Wheels Comparison. The dark gray ESCI wheels at the top compare well with the newer UM model. I am aware of about six variations of idler wheels and ESCI gives us an eight-hole late idler. Since UM includes parts for both early and late Hetzers both early 12-hole and late 8-hole idler wheels are included. UM impresses me as having the most accurate and finely molded sprocket. Attack’s idler & sprockets are well shaped but the holes need to be drilled out, a very tedious chore. [At least it is fewer holes to drill than Dragon’s T-34-85 roadwheels.] Etched brass replacement sprocket wheels and idler wheels are available.


Track Comparison: Attack’s hard plastic tracks at the top have decent exterior detail but no interior surface detail and the track guide teeth are just small nubs. Some etched brass frets include replacement track teeth. These are the same tracks issued with the company’s Pz 38(t) tank kits. To wrap them around the idler & sprocket wheels it will help to score the inside surface of the track length with a razor saw or scriber, which also creates rudimentary links.
The ESCI stiff polyethylene, rubber-band type tracks in the center are the least accurate of the three and are so stiff they are hard to wrap and drape naturally over the wheels. Heating them in very hot water and bending them around a wood dowel before cooling helps considerably by making the curves around the idler & sprocket permanent.
The UM link & length hard styrene tracks, at the bottom of the scan, are by far the best of the three manufacturer’s. I wish UM sold these tracks separately to use with the Attack and ESCI kits.

ASSEMBLY INSTRUCTIONS
ESCI, UM and Attack all give us exploded view drawings for assembly in 5-steps for the ESCI and the Attack kits and 12-step for the UM kit. All three directions are adequate and designed for assembly without written instructions.

KIT DECAL MARKINGS
All kits come with water slide decal markings. ESCI offered markings for four different vehicles but give us no information as to the units and time periods the markings are for. I presume that if Italeri re-releases this old ESCI model they will correct this deficiency. Attack has simple cross markings for their sIG 33 Hetzer. Attack’s Panzerjager Hetzer appears to have markings and painting instructions for two vehicles. UM included markings and descriptions for three early Hetzer vehicles with extras (for the late Hetzer release?).

CONCLUSION
All three kits will build into decent Hetzer models but I am surprised to see that, in my opinion, the old ESCI kit is still the better of the three [except for the tracks and gun mantle]. Attack Model’s molding is a little soft, which is common of limited run styrene kits. Still, Attack gives us a good model and the company offers us vehicles that I doubt anyone else will offer in plastic. The Unimodel Hetzer has some great features and particularly has great looking tracks, I am very disappointed with the raised panel lines on the engine decks. At this time I know of no etched brass frets for the 1/72 scale Hetzer, but perhaps soon? My greatest wish were that a manufacturer soon offers good replacement tracks for the ESCI and Attack models. Replacement tracks can cover not just a few Hetzer models but a wide span of Pz 38(t) and Marder III kits offered from Attack and ESCI.
This review has no comments on the fit of parts, which will come in a construction review.

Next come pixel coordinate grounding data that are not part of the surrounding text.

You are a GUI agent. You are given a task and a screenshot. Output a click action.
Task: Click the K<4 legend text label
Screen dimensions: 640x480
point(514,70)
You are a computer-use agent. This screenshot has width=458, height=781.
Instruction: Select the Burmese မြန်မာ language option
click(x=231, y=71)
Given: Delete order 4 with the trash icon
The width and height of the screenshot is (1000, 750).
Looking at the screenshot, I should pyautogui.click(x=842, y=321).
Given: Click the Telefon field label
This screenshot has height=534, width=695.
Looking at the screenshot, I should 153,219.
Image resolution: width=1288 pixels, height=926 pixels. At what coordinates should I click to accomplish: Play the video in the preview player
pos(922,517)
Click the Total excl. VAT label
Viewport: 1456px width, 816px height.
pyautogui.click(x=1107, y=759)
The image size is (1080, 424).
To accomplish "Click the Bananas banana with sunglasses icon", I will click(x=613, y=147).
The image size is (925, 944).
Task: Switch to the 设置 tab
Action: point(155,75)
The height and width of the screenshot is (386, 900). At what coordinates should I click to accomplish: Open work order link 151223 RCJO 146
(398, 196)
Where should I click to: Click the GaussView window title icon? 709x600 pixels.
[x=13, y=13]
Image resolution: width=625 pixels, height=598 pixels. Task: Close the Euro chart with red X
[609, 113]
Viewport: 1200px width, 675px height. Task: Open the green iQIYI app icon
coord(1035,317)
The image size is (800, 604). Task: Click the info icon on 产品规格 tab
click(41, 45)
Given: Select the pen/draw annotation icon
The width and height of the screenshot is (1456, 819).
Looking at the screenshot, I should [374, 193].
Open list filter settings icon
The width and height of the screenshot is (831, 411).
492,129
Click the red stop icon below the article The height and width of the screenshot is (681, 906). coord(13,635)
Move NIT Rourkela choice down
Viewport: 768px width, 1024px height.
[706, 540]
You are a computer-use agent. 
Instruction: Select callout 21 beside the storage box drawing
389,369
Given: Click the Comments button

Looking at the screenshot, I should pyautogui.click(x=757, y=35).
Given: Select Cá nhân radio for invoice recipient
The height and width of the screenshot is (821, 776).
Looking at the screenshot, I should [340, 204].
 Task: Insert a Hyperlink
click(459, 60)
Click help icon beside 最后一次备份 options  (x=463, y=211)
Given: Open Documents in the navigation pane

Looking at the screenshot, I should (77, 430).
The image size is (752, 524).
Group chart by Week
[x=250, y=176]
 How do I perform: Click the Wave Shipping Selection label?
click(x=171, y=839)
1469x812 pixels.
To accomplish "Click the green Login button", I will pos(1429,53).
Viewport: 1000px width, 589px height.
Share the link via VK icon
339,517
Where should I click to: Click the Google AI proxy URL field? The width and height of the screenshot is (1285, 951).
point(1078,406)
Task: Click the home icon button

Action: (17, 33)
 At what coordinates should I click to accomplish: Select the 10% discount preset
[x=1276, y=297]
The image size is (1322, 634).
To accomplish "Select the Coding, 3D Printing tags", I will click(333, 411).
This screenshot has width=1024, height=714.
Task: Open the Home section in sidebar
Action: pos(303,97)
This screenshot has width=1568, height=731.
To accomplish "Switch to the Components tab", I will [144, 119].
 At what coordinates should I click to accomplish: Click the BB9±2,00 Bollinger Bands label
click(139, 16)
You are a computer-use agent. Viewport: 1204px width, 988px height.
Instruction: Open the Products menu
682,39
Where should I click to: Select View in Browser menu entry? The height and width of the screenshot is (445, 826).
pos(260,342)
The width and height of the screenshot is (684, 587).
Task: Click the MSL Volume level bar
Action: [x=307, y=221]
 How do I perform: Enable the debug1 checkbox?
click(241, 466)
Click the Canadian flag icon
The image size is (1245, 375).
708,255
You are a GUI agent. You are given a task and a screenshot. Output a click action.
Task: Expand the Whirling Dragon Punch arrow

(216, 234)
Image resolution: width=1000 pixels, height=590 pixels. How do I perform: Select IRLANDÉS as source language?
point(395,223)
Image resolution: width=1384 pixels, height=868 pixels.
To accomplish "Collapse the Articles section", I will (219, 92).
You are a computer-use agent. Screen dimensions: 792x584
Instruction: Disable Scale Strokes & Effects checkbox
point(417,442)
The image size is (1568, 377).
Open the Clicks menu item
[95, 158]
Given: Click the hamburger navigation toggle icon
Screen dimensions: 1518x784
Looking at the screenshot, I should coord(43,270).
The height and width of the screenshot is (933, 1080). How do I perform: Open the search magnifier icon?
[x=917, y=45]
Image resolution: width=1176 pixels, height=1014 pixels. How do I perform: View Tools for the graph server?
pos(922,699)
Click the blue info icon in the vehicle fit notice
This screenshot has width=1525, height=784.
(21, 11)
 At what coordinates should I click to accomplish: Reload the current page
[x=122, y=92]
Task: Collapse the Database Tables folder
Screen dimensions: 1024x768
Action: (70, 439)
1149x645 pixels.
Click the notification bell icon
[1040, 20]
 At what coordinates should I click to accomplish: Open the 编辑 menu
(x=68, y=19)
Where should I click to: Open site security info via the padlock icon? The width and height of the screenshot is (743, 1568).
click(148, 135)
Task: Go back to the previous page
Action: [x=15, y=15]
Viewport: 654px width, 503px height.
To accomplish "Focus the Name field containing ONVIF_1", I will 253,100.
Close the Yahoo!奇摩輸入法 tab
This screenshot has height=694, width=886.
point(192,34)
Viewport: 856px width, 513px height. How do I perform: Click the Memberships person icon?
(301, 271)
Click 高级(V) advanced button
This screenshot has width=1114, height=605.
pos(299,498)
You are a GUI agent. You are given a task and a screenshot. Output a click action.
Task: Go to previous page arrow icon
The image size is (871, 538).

BUILDING & HISTORICAL REFERENCES
HETZER Jagdpanzer 38(t) and G-13, by Horst Scheibert, Schiffer Publishing (1990). Good inexpensive softcover book with WW2 era and contemporary museum detail photos. [The G-13 is the post-war version as used by the Swiss Army.]

Modeling the Jagdpanzer 38(t) ‘Hetzer’, by Gary Edmundson, Osprey Modeling #10 (2004). A very good softcover written for the modelers with up to date information on Hetzer development and good photos of the progressive assembly and painting of four Hetzer variants. I find the photos too small unfortunately.

Jagdpanzer 38 ‘Hetzer’ 1944-45, by Hilary Doyle, Tom Jentz, and Mike Badrocke, Osprey Publishing’s New Vanguard #36 (2001). Another very good book covering development, features and combat use of the Hetzer. Good photos and color drawings. Doyle and Jentz are recognized as being among the best authorities on German AFV’s.

www.attack-hobby-kits.cz Website for Attack Hobby in the Czech Republic, producers of styrene & resin kits and accessories.

www.lemaire.happyhost.org/char/complet/451.html#100172 This website is a very helpful online encyclopedia with information and photos of AFV’s and artillery.

pedg.org/panzer/public/website/hetzer.htm The Achtung Panzer website of George Parada. Copious amounts of great information and photos.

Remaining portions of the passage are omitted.